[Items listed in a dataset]
┌────────

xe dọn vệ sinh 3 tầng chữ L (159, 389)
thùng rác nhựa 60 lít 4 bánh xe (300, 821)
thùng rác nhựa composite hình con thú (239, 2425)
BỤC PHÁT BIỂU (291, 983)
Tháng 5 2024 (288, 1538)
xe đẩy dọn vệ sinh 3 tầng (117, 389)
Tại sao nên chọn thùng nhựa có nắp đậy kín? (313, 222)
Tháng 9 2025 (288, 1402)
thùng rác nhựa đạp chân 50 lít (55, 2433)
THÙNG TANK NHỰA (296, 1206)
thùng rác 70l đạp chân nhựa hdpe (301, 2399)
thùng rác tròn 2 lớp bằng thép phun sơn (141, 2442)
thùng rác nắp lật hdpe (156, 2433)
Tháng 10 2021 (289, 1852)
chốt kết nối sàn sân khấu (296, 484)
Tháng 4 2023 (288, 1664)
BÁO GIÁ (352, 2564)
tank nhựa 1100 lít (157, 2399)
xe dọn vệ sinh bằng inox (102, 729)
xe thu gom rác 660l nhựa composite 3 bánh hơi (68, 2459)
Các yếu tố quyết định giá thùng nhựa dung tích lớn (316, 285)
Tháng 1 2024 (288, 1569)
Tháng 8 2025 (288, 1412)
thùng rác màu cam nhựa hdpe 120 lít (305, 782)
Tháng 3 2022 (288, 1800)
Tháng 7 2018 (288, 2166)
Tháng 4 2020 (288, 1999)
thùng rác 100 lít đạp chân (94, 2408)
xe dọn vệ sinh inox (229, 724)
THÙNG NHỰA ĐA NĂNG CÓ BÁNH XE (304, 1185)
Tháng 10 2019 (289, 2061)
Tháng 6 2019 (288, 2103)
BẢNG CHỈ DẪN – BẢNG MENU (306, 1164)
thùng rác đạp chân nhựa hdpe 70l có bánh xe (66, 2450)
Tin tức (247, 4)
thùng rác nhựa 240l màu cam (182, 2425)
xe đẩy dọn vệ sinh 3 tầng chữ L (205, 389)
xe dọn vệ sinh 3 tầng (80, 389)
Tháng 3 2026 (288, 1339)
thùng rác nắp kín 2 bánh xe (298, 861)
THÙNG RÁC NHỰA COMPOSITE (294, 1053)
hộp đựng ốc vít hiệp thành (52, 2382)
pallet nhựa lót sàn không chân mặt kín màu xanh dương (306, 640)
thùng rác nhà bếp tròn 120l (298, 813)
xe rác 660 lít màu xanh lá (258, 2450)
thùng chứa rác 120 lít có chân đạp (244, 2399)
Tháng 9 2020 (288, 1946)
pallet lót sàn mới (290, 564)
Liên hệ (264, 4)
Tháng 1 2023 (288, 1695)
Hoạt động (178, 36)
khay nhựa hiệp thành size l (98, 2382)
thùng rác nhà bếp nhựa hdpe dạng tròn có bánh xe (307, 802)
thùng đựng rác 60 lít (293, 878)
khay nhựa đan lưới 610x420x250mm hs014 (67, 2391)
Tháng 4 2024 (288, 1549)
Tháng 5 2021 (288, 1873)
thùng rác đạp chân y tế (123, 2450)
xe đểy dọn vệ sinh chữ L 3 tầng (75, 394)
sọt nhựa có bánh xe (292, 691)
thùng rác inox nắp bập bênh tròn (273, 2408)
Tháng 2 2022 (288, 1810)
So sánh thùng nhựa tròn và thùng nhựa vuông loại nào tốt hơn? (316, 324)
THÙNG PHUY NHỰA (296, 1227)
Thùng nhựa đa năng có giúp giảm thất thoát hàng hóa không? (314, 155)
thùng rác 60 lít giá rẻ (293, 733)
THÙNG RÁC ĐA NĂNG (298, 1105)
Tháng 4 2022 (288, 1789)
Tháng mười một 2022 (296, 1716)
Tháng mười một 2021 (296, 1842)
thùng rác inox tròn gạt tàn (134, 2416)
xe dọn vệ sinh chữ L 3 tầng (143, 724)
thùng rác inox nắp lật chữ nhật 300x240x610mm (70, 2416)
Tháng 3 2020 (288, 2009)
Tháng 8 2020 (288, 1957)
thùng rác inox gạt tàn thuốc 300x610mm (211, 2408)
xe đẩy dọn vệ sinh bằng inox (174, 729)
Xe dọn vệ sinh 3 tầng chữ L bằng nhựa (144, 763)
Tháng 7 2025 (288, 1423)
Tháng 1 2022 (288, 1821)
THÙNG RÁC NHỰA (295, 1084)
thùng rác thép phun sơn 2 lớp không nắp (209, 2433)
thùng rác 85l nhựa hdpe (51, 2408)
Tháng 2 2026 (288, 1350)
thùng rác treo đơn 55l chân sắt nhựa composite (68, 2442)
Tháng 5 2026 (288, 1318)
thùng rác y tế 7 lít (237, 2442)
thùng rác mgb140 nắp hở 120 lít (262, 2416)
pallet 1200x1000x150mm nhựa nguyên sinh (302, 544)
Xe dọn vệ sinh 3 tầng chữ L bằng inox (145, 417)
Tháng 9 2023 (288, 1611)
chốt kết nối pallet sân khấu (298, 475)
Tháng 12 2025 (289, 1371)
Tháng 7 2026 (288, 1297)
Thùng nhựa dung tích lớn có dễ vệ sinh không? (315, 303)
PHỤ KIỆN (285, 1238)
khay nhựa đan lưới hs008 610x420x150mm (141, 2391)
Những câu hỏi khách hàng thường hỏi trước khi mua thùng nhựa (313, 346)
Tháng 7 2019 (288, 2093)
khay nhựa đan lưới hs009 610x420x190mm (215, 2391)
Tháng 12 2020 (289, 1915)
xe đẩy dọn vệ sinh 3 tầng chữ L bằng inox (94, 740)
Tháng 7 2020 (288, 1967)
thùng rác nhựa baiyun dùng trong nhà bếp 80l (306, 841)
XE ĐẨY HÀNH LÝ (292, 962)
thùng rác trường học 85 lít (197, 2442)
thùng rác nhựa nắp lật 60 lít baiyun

└────────

**Problem details:** Repeat exactly the lines above from the one with "xe đểy dọn vệ sinh chữ L 3 tầng (75, 394)" up to and including the one with "Tháng 3 2020 (288, 2009)". No other line belongs in the reply.

**Exercise result:**
xe đểy dọn vệ sinh chữ L 3 tầng (75, 394)
sọt nhựa có bánh xe (292, 691)
thùng rác inox nắp bập bênh tròn (273, 2408)
Tháng 2 2022 (288, 1810)
So sánh thùng nhựa tròn và thùng nhựa vuông loại nào tốt hơn? (316, 324)
THÙNG PHUY NHỰA (296, 1227)
Thùng nhựa đa năng có giúp giảm thất thoát hàng hóa không? (314, 155)
thùng rác 60 lít giá rẻ (293, 733)
THÙNG RÁC ĐA NĂNG (298, 1105)
Tháng 4 2022 (288, 1789)
Tháng mười một 2022 (296, 1716)
Tháng mười một 2021 (296, 1842)
thùng rác inox tròn gạt tàn (134, 2416)
xe dọn vệ sinh chữ L 3 tầng (143, 724)
thùng rác inox nắp lật chữ nhật 300x240x610mm (70, 2416)
Tháng 3 2020 (288, 2009)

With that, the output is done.